Una espera de 22 años
La historia de Gorosito con San Lorenzo no es nueva. El entrenador tuvo su primera experiencia al frente del equipo entre 2003 y 2004 y, desde entonces, su nombre apareció recurrentemente cada vez que el Ciclón tuvo que buscar un nuevo técnico.
Pasaron diferentes ciclos, dirigentes y momentos deportivos, pero la posibilidad de volver a sentarse en el banco azulgrana nunca terminaba de concretarse. Hasta que finalmente apareció la oportunidad en este 2026, en un escenario especialmente complejo para la institución tras la salida intempestiva de Gustavo Álvarez y la frustrada llegada de Iker Muniain.
Según contó el propio entrenador, desde San Lorenzo fueron claros desde el primer momento respecto de la realidad que atravesaba el club. Y eso también fue determinante a la hora de tomar la decisión.
“Un amigo tiene que estar cuando realmente te necesitan”

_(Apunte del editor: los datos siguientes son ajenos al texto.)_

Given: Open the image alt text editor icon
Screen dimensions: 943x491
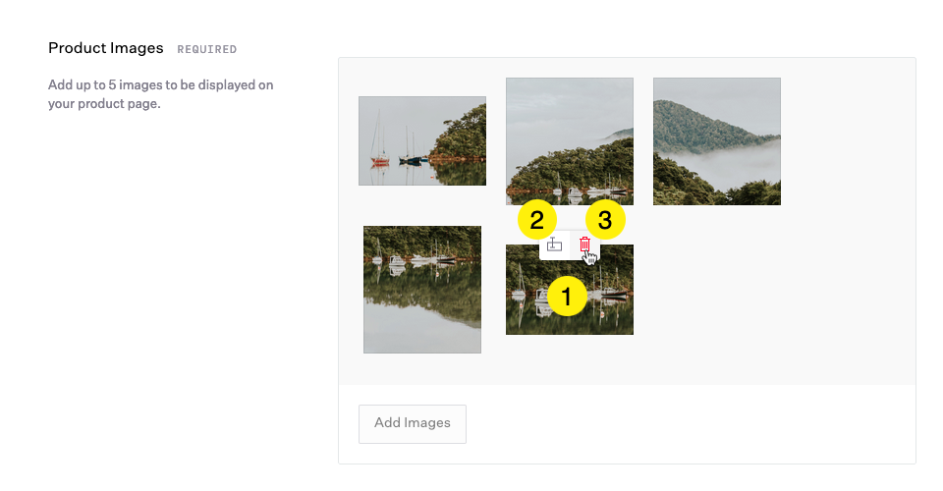Looking at the screenshot, I should (554, 246).
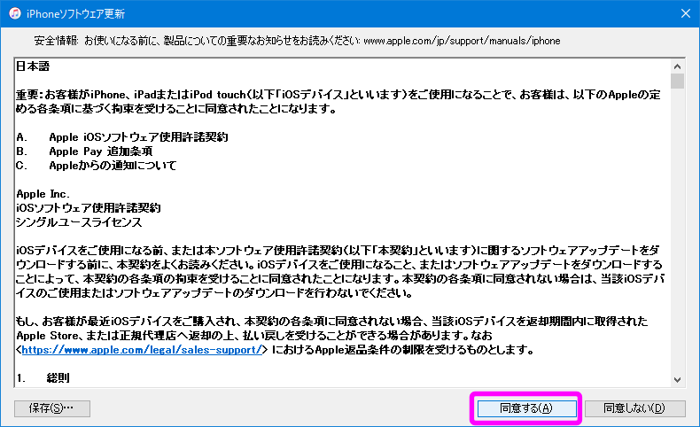The width and height of the screenshot is (700, 427).
Task: Click the 安全情報 notice text at top
Action: [297, 41]
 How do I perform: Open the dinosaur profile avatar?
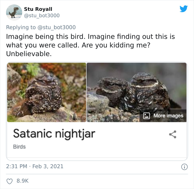[x=14, y=12]
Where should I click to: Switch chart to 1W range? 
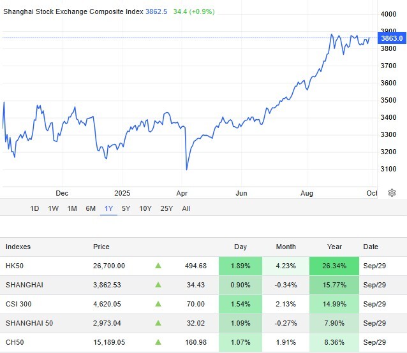pyautogui.click(x=54, y=208)
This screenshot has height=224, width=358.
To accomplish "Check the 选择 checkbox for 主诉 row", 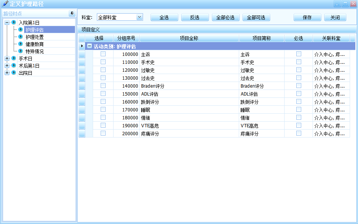I will [103, 54].
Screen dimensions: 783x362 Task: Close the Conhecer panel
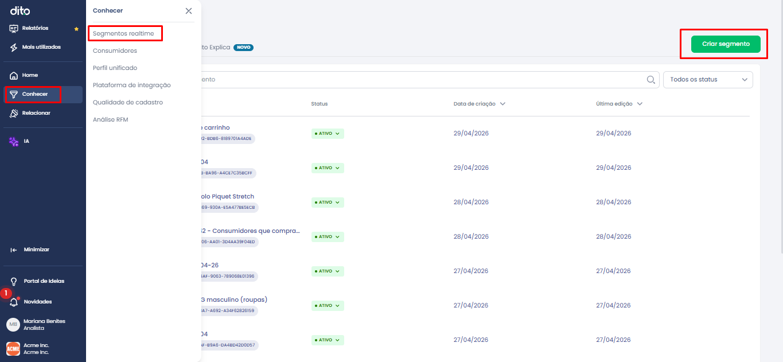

Gorosito utilizó una comparación para explicar por qué decidió asumir justamente ahora, cuando el contexto del club no es el más favorable. “Esto es como la amistad, un amigo tiene que estar cuando realmente te necesitan. Es muy fácil decir que estoy y cuando te necesitan no estás”, sostuvo.
La frase también refleja una de las razones por las que el entrenador había insistido durante tantos años con su deseo de regresar. Cada vez que su nombre aparecía entre los candidatos, Gorosito nunca escondió sus ganas de volver a dirigir a San Lorenzo.
Ahora, finalmente, tuvo esa oportunidad, aunque en un momento muy diferente al que podía imaginar cuando comenzó a esperar el regreso.
“Uno siempre tiene las mejores expectativas”
Más allá de conocer las dificultades, Gorosito aseguró que asumió con la expectativa de poder cambiar la situación desde lo futbolístico. “Uno siempre tiene las mejores expectativas y piensa en positivo, en que vas a ganar aún sabiendo la realidad. En otro lado, sinceramente, no hubiese agarrado”, remarcó.
Ahora, con el desafío ya iniciado, Gorosito deberá intentar que esa apuesta también tenga su correlato dentro de la cancha y conseguir que el equipo pueda revertir el complicado presente que atraviesa.